(Beginning of Text passage)
On December 13, 1989, Taylor Alison Swift was born in Reading, Pennsylvania. Raised partly on a Christmas tree farm, she moved to Tennessee as a teenager to pursue country music and quickly drew attention for her songwriting. Over the 2000s and 2010s, she evolved from teen country star to global pop figure, known for narrative lyrics, stylistic reinventions, and intensely devoted fans. Her birthdate, often referenced in her work and branding, has become a small part of her public mythology.

WORLD HISTORY1991

Two Koreas Sign Basic Agreement on Reconciliation

On December 13, 1991, representatives of North and South Korea signed the Agreement on Reconciliation, Non-Aggression, and Exchanges and Cooperation in Seoul. Often called the Basic Agreement, it committed both governments to respect each other’s systems, avoid armed conflict, and promote economic and humanitarian contacts. Although implementation proved uneven and tensions regularly flared, the document provided a framework for later summits and family reunions. In the shadow of the Cold War’s end, the signing hinted at cautious possibilities on a heavily militarized peninsula.
(End of Text passage)
Exercises to complete ▸
a) Return the part of the December 13 text that opens with the words containing "Two Koreas Sign" and closes with "heavily militarized peninsula.", copied word for word.
b) According to the December 13 text, why did Taylor Swift move to Tennessee as a teenager? Answer in one to three sentences.
Work from the text alone; the listing plays no part here.
(Beginning of Given material)
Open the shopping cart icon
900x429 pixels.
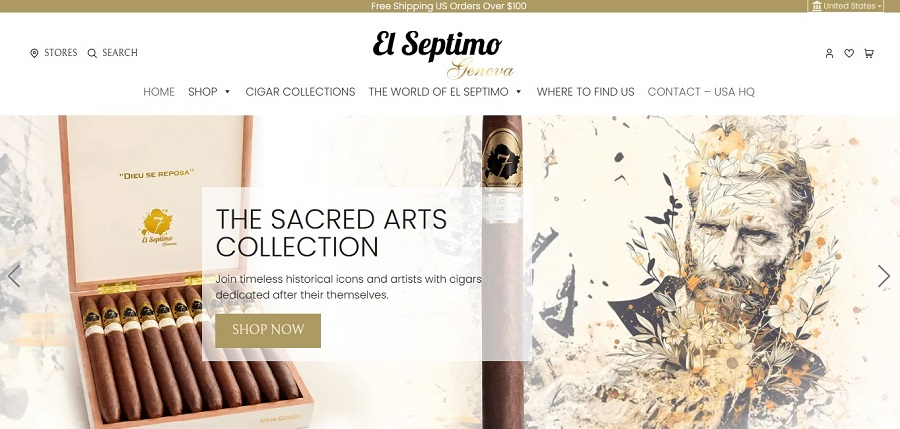pos(869,53)
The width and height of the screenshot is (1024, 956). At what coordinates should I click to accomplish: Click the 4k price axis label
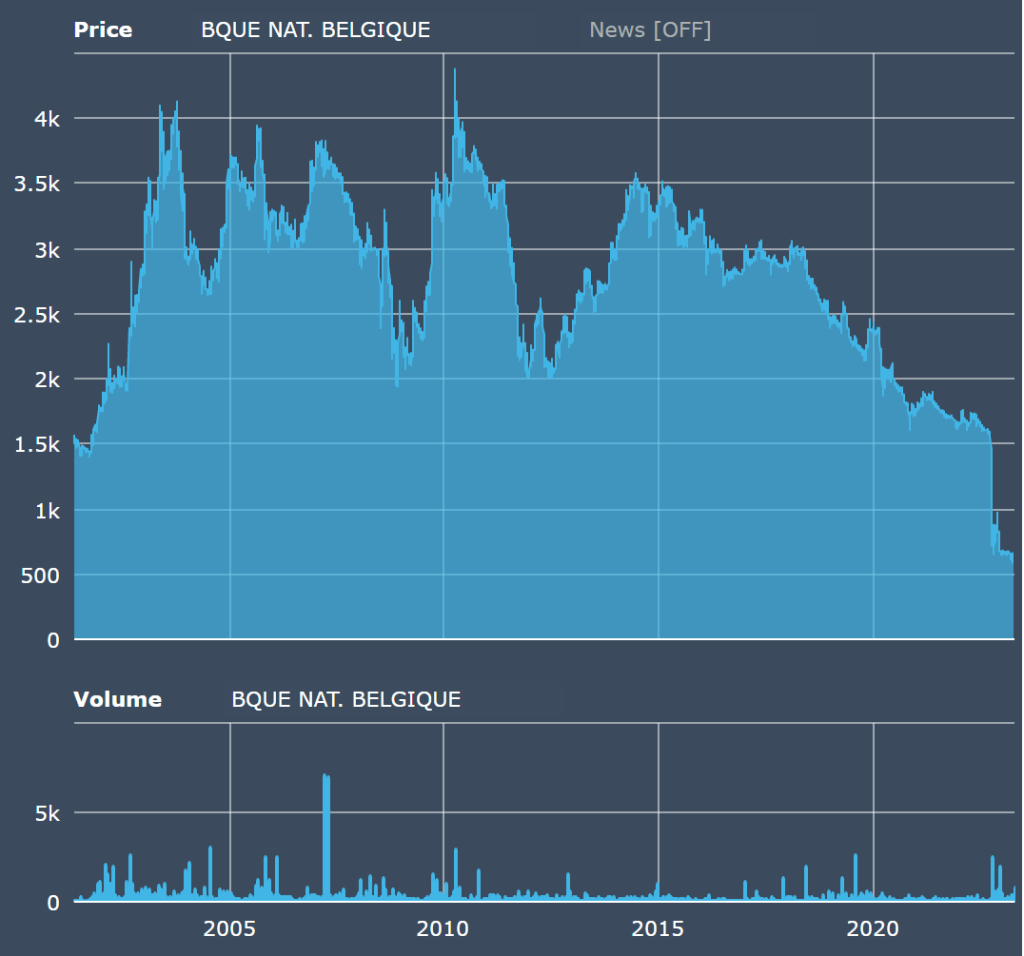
(End of Given material)
Answers to the problems ▸
a)
Two Koreas Sign Basic Agreement on Reconciliation

On December 13, 1991, representatives of North and South Korea signed the Agreement on Reconciliation, Non-Aggression, and Exchanges and Cooperation in Seoul. Often called the Basic Agreement, it committed both governments to respect each other’s systems, avoid armed conflict, and promote economic and humanitarian contacts. Although implementation proved uneven and tensions regularly flared, the document provided a framework for later summits and family reunions. In the shadow of the Cold War’s end, the signing hinted at cautious possibilities on a heavily militarized peninsula.

b) She moved to Tennessee to pursue country music.